Atomizer includes some of Big Black’s more well known songs, including “Kerosene” and  “Jordan, Minnesota.” But don’t solely focus on these, each track is great and deserves your  attention. 

As I said earlier, Big Black gets straight to the point. They aren’t gonna warm you up and entice  you with some soft sh*t. They go right after you from the start. This is exemplified by the album’s  opening track, “Jordan, Minnesota,” a dark, rumbling song that talks about a child sex abuse ring  (“This is Jordan, we do what we like”). Honestly, although I enjoy this song, focusing on the  lyrics can be triggering. Albini’s words are truly repulsive. 

Many bands may be afraid to start an album off with an intense song because it is hard to top  later in the album, or even with the second song. But Big Black is not afraid of this, going into  “Passing Complexion.” My personal favorite track off the album, the song has a jumpy rhythm, a  guitar sound that I’ve never heard before (how do they get that tone?), and a powerful driving bass line. If Big Black wanted to make a song with the intention of dancing to it (which I don’t  think they’d ever do), this is the one. 

Next, the third song “Big Money” opens up with some Black Flag reminiscent guitar chords,  before opening up into a speedy punk rager. Echoey, warbling vocals hit during the chorus,  which is only sang through once. 

I won’t go into details about each remaining song, but here are some things to look out for: 

  • the brittle opening guitar riff of “Kerosene”- how do they get guitars to sound like that?? -the interplay between the two guitars on the dejected “Bad Houses” 
  • the shrieking vocals on “Fists of Love,” in addition to the irony of the song’s title -the beginning of “Stinking Drunk” gives you a good listen of the Roland drum machine, also  Riley’s pounding bass 
  • about a minute in to “Bazooka Joe,” Big Black shows their true impressive musicianship  (without the need of provocative lyrics) 
  • a ripping bass intro with hey! chant on “Strange Things” 

Finally, the last song on the record is “Cables (Live).” Lyrically, the song deals with people  watching cows die in a slaughterhouse for fun. I would note that during the abrasive guitar intro,  an audience member can be heard yelling “louder! louder!” I would assume that the club this was  recorded in was already extremely loud. The remarks made by the fan may be funny, and they do  reflect the sheer brutality of Big Black, and their desire to push the limits. I also think about the  band’s choice to put a live recording as the last song. If you think the studio recordings are brutal,  imagine the brutality of seeing them live. 

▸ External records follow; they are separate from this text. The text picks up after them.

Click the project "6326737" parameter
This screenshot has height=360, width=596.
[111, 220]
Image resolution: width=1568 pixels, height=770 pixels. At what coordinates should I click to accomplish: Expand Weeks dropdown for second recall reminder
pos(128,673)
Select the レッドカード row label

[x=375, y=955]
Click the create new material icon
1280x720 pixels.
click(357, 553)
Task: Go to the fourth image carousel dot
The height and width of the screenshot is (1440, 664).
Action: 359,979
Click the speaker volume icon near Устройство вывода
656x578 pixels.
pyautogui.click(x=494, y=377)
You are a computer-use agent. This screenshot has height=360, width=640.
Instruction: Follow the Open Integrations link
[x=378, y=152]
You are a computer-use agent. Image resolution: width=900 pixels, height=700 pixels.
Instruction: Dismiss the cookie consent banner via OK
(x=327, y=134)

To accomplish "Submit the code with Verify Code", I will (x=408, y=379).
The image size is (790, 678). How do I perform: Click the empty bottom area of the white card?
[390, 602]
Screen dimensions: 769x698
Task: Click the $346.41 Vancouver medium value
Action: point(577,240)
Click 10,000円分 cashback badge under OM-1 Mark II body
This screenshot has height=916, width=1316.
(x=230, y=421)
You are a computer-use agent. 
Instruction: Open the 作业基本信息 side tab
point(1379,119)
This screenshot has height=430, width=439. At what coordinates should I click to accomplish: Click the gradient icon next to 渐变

To get an idea, check out this live performance of “Cables” from 1987, recorded in London. Big  Black’s brutal rawness is really on display.

If, for some reason, you were to find yourself standing on a highway and see a huge 18 wheeler  truck speeding directly towards you at an unsafe speed, that truck is Big Black. The drum  machine is the engine, propelling the giant monster; the bass guitar is the 18 wheels, grounding  the machine; the vocals are the dead cows packed in a freezer in the back of the truck; and the  guitars are the obese redneck truck driver yelling at you to get the fuck out of the road. 

I recommend listening to Atomizer, or any Big Black work, at a high volume. That is the way it  was meant to be listened to. Putting the record on at a low volume when you’re on the subway  does not do it justice. If you have headphones, or preferably, some speakers, crank up the  volume! Big Black hits you like a truck and you need to put yourself in its way for that to  happen. You don’t have to be a masochist to learn that Atomizer’s brutality is what makes it great.  Let it hit you, and you won’t be let down.